It is widely recognized that people respond differently to infections. This can partially be explained by genetics, shows a new study published in Nature Communications. The study, "Genetic Regulatory Effects Modified by Immune Activation Contribute to Autoimmune Disease Associations," maps genetic variants that affect how much gene expression changes in response to immune stimulus. The findings offer novel insights into the genetic contribution to varying immune responses among individuals and its consequences on immune-mediated diseases.
"Our defense mechanisms against microbial pathogens rely on white blood cells that are specialized to detect infection.
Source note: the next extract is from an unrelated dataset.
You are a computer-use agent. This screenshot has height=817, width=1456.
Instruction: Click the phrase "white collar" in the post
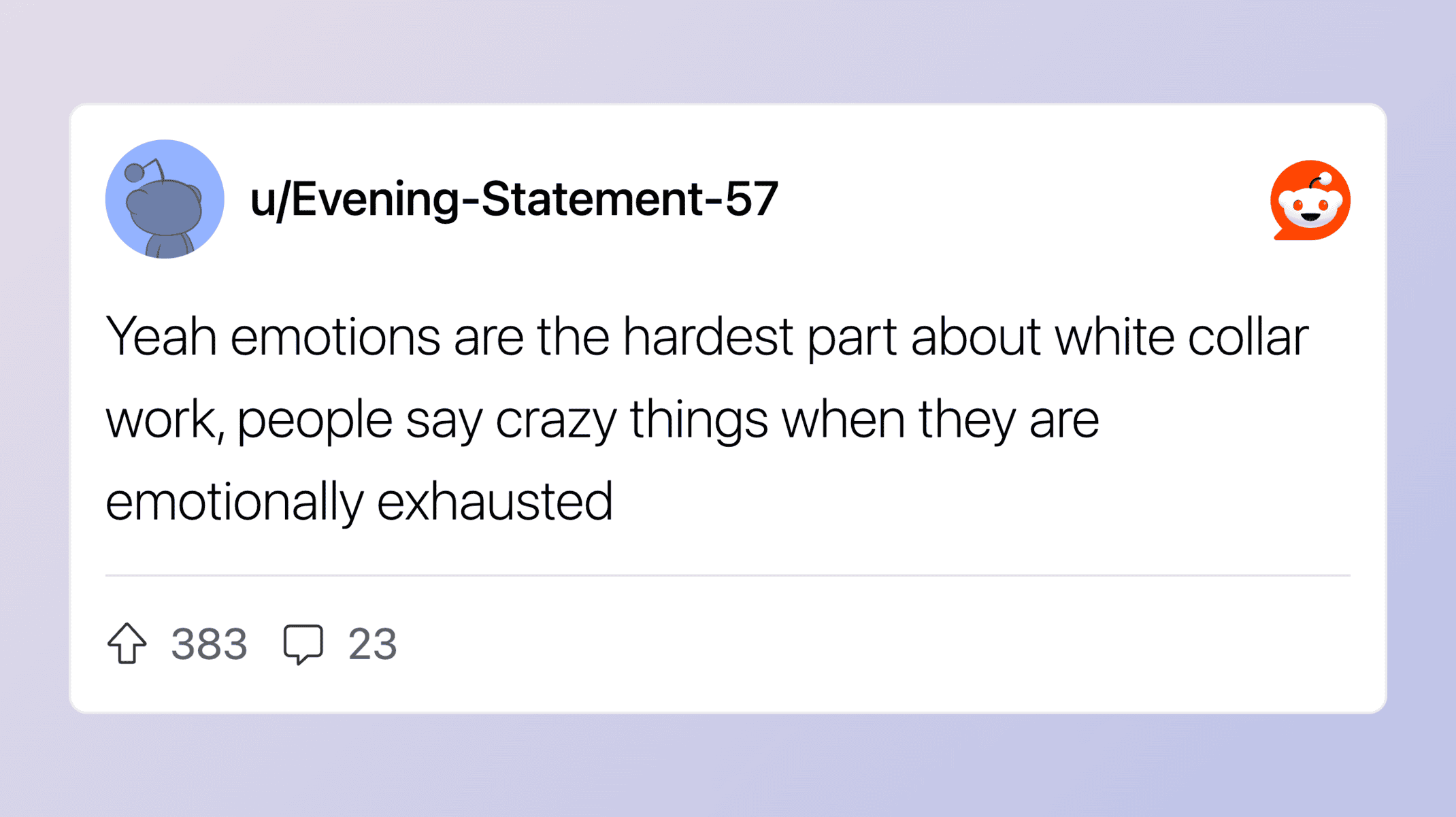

Upon encounter of microbes, these cells trigger cellular defense programs via activating and repressing the expression of hundreds of genes," explained one of the senior authors of the study. "We wanted to understand how genetic differences between individuals affect this cellular response to infection," added another senior author of the study.
The human immune system plays a central role in autoimmune and inflammatory diseases, cancer, metabolism and aging. The researchers discovered hundreds of genes where the response to immune stimulus depended on the genetic variants carried by the individual. "These genes include many of the well-known genes of the human immune system, demonstrating that genetic variation has an important role in how the human immune system works," noted the lead author of the study. "While earlier studies have mapped some of these effects, this study is particularly comprehensive, with three stimuli and two time points analyzed."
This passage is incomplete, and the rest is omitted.